Problem details = Repeat, line for line, the entries below from the first line to the line containing "For every named", counting both ends.

Supplied material =
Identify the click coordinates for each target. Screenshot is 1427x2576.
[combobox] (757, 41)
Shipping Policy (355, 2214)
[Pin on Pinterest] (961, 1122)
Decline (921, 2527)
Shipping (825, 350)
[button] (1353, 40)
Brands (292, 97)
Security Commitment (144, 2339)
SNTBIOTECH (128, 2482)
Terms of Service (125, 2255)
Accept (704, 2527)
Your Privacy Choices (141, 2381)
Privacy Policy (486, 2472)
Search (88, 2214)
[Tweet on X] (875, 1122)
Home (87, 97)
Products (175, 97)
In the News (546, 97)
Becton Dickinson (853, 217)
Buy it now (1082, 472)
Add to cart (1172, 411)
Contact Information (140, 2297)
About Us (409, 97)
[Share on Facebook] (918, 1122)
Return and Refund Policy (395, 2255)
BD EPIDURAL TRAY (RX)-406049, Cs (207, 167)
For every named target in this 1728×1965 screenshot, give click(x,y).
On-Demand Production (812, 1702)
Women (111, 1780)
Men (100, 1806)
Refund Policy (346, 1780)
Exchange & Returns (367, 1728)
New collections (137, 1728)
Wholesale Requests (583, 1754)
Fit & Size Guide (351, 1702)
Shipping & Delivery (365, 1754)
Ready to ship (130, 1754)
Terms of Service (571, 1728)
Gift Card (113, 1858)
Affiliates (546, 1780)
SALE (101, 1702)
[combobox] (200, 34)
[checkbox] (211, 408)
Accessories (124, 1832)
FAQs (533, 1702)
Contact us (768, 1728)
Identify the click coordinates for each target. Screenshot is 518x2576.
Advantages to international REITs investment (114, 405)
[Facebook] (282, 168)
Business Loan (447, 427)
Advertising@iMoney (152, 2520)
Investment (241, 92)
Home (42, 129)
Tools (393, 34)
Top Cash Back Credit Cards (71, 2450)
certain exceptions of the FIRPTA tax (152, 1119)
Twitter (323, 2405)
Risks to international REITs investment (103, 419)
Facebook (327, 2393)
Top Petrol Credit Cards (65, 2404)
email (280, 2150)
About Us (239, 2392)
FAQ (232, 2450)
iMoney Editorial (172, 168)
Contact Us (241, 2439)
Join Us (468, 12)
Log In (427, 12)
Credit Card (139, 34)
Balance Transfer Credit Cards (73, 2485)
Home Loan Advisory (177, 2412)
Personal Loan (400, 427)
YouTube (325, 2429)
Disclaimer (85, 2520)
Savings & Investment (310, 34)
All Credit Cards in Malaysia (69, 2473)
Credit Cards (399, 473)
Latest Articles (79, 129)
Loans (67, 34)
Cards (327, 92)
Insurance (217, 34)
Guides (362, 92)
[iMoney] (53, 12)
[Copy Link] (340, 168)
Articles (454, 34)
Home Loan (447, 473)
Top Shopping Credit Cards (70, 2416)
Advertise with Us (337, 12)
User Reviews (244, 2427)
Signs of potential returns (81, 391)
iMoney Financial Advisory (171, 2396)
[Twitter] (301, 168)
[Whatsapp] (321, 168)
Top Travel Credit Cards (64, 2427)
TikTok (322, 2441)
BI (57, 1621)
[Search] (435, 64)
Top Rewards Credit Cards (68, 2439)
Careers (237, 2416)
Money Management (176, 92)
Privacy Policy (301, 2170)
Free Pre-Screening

Answer section =
Identify the click coordinates for each target. Screenshot is 1427x2576.
[combobox] (757, 41)
Shipping Policy (355, 2214)
[Pin on Pinterest] (961, 1122)
Decline (921, 2527)
Shipping (825, 350)
[button] (1353, 40)
Brands (292, 97)
Security Commitment (144, 2339)
SNTBIOTECH (128, 2482)
Terms of Service (125, 2255)
Accept (704, 2527)
Your Privacy Choices (141, 2381)
Privacy Policy (486, 2472)
Search (88, 2214)
[Tweet on X] (875, 1122)
Home (87, 97)
Products (175, 97)
In the News (546, 97)
Becton Dickinson (853, 217)
Buy it now (1082, 472)
Add to cart (1172, 411)
Contact Information (140, 2297)
About Us (409, 97)
[Share on Facebook] (918, 1122)
Return and Refund Policy (395, 2255)
BD EPIDURAL TRAY (RX)-406049, Cs (207, 167)
For every named target in this 1728×1965 screenshot, give click(x,y).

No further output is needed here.